You should be very aware of the rules on data retention and data privacy for the legal jurisdiction(s) you operate in. Some places will give you a lot of legal trouble if you retain the information of a user who has 'deleted' their account.
For example the Privacy Commisioner of Canada conducted an investigation into Facebook and found them to be in contravention of the Personal
Information Protection and Electronic Documents Act. She was able to effectively compel them to remove both deactivated and deleted accounts completely from their databases after a reasonable time or face penalties under the act.
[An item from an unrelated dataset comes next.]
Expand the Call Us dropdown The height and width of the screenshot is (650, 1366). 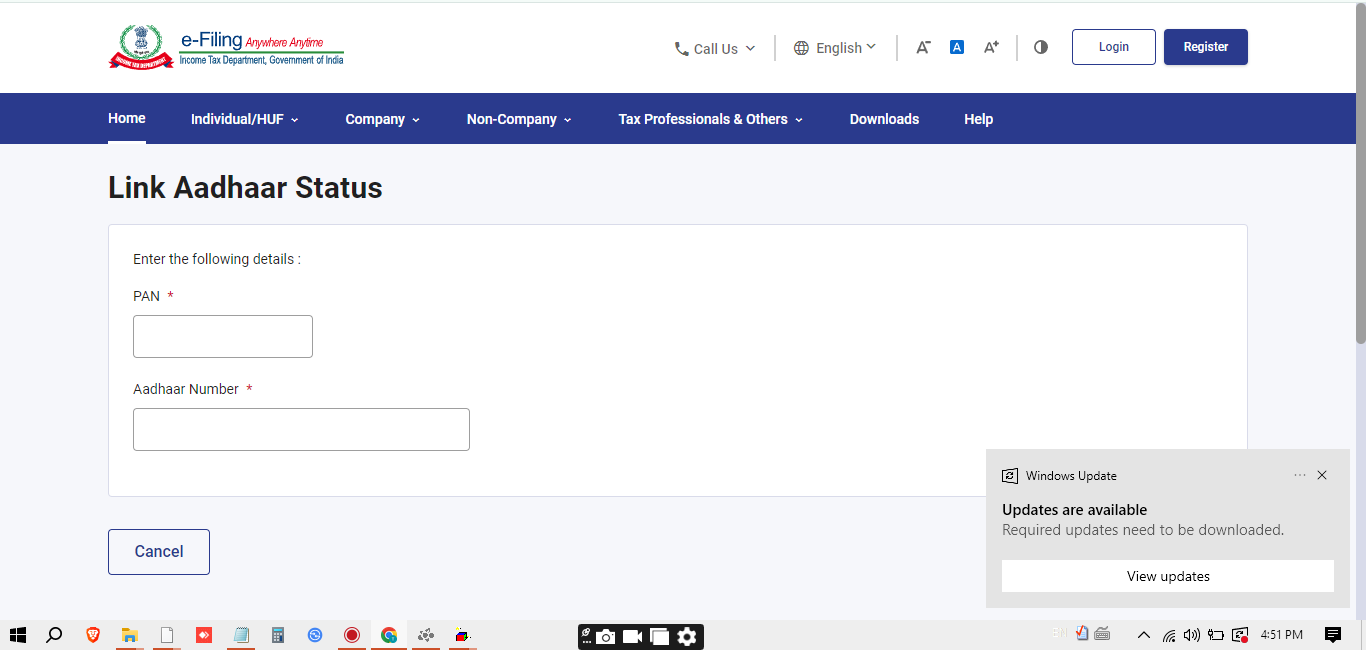point(714,48)
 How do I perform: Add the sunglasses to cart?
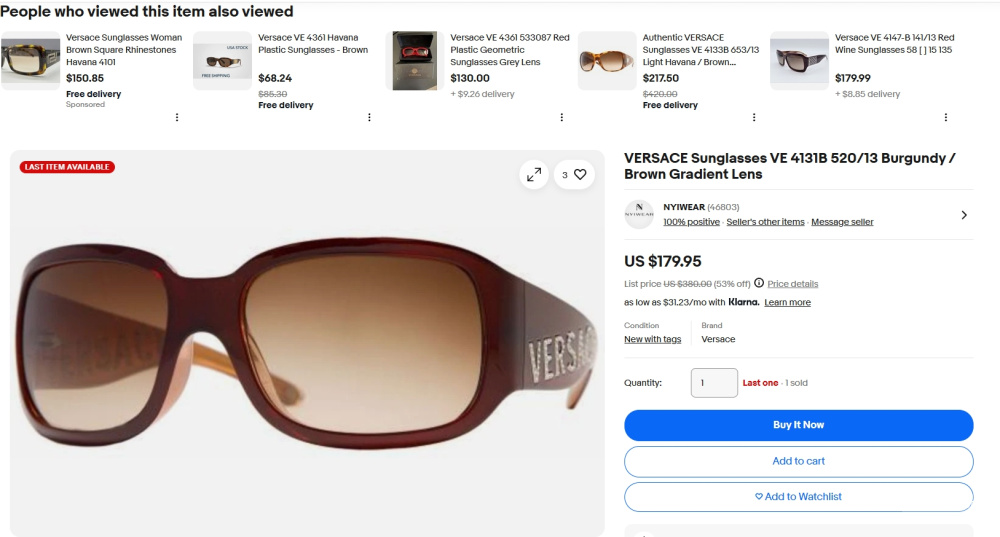798,461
From the investigation: "The Act is clear that organizations must retain personal information only for as
long as necessary to fulfil the organization’s purposes, that organizations
should develop guidelines and implement procedures with respect to the
retention of personal information, and that such guidelines should include
minimum and maximum retention periods." A similar investigation in the UK led to similar results.
I don't think it's really viable to delete their information. Even if you remove it from your application, you aren't going to go back to every back up that contains them and remove them from those as well. With that in mind, claiming you have deleted them would be somewhat dishonest.
You can delete them from your database if you like (it is probably a good idea to help limit database growth), but don't claim in your terms that you delete all their data.
Be very clear in your cancellation policy. There are situations where a temporary 'soft' delete might be appreciated: accidents happen, accounts get compromised, disgruntled employees act maliciously. It would benefit you if an owner could verify themselves and have their account and data restored. You could keep it for 30 days. It could also be a great excuse to send a former client and email telling them their time is up, but if they would like to return as a customer, you have their data.
You are taking a risk when you manage client's data and there is little reward from former clients. Be dilligent and as Joel recommends, don't forget about the backups. Clients need to know they exist, how long you intend on keeping them, and that they are in a secured location.
In general, not much is deleted these days, as storage is so cheap. However, if you are concerned about server space, why not just archive the "deleted" data to an offline store?
Perhaps you should mention your data-retention policy in your terms, so that people know what will happen. If you are silent on the matter, the rules will depend upon your jurisdiction. Furthermore, in some jurisdictions, whatever you have in your terms is over-ruled by local regulations.
For example, it used to be required to delete telecoms call records within 12 months in Germany, while the UK allowed you to keep them.